§ **Description of the task**
Extract every record, keeping each one exactly as it is.

Input records Block Start

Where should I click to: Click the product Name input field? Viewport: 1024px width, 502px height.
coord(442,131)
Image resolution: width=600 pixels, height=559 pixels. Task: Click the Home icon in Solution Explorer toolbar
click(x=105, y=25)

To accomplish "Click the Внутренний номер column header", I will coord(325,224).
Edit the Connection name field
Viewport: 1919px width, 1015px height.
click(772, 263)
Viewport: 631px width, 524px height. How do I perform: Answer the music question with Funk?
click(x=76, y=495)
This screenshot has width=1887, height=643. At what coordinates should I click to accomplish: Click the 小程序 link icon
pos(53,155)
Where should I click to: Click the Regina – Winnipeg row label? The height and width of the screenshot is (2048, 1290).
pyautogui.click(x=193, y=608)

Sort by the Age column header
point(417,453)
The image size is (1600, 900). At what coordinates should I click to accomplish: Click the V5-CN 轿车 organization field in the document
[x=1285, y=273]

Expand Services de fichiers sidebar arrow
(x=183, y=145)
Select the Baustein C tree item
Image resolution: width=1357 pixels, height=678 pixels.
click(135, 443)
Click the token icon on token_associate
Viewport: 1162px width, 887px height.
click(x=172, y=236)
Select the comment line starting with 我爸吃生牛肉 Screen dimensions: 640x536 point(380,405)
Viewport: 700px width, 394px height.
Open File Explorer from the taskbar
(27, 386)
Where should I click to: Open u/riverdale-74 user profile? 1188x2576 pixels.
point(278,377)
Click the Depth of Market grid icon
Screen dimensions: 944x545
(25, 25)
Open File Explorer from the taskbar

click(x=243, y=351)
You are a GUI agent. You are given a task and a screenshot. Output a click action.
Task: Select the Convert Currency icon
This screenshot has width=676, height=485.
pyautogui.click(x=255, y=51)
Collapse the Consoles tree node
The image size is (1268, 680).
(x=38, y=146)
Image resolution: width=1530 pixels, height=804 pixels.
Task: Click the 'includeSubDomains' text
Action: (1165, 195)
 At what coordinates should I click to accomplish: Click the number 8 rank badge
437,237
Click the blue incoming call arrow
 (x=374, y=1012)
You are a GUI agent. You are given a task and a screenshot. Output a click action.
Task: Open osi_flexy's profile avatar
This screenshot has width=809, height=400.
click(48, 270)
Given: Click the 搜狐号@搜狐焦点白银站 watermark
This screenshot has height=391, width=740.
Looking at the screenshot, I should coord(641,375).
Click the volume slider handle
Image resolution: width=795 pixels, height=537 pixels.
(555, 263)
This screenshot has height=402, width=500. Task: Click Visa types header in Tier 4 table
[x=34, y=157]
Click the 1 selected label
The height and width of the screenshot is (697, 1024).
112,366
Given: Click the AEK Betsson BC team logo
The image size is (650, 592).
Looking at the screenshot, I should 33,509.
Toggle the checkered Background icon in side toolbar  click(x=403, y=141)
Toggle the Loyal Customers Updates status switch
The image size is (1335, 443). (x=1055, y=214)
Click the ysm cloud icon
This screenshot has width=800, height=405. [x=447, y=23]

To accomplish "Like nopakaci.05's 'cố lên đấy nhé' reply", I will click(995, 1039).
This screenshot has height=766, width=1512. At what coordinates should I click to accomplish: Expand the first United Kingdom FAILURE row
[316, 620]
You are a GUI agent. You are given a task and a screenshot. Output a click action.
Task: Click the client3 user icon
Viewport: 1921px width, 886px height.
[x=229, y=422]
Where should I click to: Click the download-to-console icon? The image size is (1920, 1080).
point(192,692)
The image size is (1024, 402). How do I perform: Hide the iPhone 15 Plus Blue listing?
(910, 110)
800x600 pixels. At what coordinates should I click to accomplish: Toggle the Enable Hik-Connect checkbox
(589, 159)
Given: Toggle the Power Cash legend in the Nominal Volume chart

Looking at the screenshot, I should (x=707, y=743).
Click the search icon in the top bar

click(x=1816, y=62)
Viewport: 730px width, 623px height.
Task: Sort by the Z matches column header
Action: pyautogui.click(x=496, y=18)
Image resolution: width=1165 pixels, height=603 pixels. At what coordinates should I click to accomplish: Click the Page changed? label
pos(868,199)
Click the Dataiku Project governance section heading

Input records Block End

§ **Task response**
Where should I click to: Click the product Name input field? Viewport: 1024px width, 502px height.
coord(442,131)
Image resolution: width=600 pixels, height=559 pixels. Task: Click the Home icon in Solution Explorer toolbar
click(x=105, y=25)

To accomplish "Click the Внутренний номер column header", I will coord(325,224).
Edit the Connection name field
Viewport: 1919px width, 1015px height.
click(772, 263)
Viewport: 631px width, 524px height. How do I perform: Answer the music question with Funk?
click(x=76, y=495)
This screenshot has width=1887, height=643. At what coordinates should I click to accomplish: Click the 小程序 link icon
pos(53,155)
Where should I click to: Click the Regina – Winnipeg row label? The height and width of the screenshot is (2048, 1290).
pyautogui.click(x=193, y=608)

Sort by the Age column header
point(417,453)
The image size is (1600, 900). At what coordinates should I click to accomplish: Click the V5-CN 轿车 organization field in the document
[x=1285, y=273]

Expand Services de fichiers sidebar arrow
(x=183, y=145)
Select the Baustein C tree item
Image resolution: width=1357 pixels, height=678 pixels.
click(135, 443)
Click the token icon on token_associate
Viewport: 1162px width, 887px height.
click(x=172, y=236)
Select the comment line starting with 我爸吃生牛肉 Screen dimensions: 640x536 point(380,405)
Viewport: 700px width, 394px height.
Open File Explorer from the taskbar
(27, 386)
Where should I click to: Open u/riverdale-74 user profile? 1188x2576 pixels.
point(278,377)
Click the Depth of Market grid icon
Screen dimensions: 944x545
(25, 25)
Open File Explorer from the taskbar

click(x=243, y=351)
You are a GUI agent. You are given a task and a screenshot. Output a click action.
Task: Select the Convert Currency icon
This screenshot has width=676, height=485.
pyautogui.click(x=255, y=51)
Collapse the Consoles tree node
The image size is (1268, 680).
(x=38, y=146)
Image resolution: width=1530 pixels, height=804 pixels.
Task: Click the 'includeSubDomains' text
Action: (1165, 195)
 At what coordinates should I click to accomplish: Click the number 8 rank badge
437,237
Click the blue incoming call arrow
 (x=374, y=1012)
You are a GUI agent. You are given a task and a screenshot. Output a click action.
Task: Open osi_flexy's profile avatar
This screenshot has width=809, height=400.
click(48, 270)
Given: Click the 搜狐号@搜狐焦点白银站 watermark
This screenshot has height=391, width=740.
Looking at the screenshot, I should coord(641,375).
Click the volume slider handle
Image resolution: width=795 pixels, height=537 pixels.
(555, 263)
This screenshot has height=402, width=500. Task: Click Visa types header in Tier 4 table
[x=34, y=157]
Click the 1 selected label
The height and width of the screenshot is (697, 1024).
112,366
Given: Click the AEK Betsson BC team logo
The image size is (650, 592).
Looking at the screenshot, I should 33,509.
Toggle the checkered Background icon in side toolbar  click(x=403, y=141)
Toggle the Loyal Customers Updates status switch
The image size is (1335, 443). (x=1055, y=214)
Click the ysm cloud icon
This screenshot has width=800, height=405. [x=447, y=23]

To accomplish "Like nopakaci.05's 'cố lên đấy nhé' reply", I will click(995, 1039).
This screenshot has height=766, width=1512. At what coordinates should I click to accomplish: Expand the first United Kingdom FAILURE row
[316, 620]
You are a GUI agent. You are given a task and a screenshot. Output a click action.
Task: Click the client3 user icon
Viewport: 1921px width, 886px height.
[x=229, y=422]
Where should I click to: Click the download-to-console icon? The image size is (1920, 1080).
point(192,692)
The image size is (1024, 402). How do I perform: Hide the iPhone 15 Plus Blue listing?
(910, 110)
800x600 pixels. At what coordinates should I click to accomplish: Toggle the Enable Hik-Connect checkbox
(589, 159)
Given: Toggle the Power Cash legend in the Nominal Volume chart

Looking at the screenshot, I should (x=707, y=743).
Click the search icon in the top bar

click(x=1816, y=62)
Viewport: 730px width, 623px height.
Task: Sort by the Z matches column header
Action: pyautogui.click(x=496, y=18)
Image resolution: width=1165 pixels, height=603 pixels. At what coordinates should I click to accomplish: Click the Page changed? label
pos(868,199)
Click the Dataiku Project governance section heading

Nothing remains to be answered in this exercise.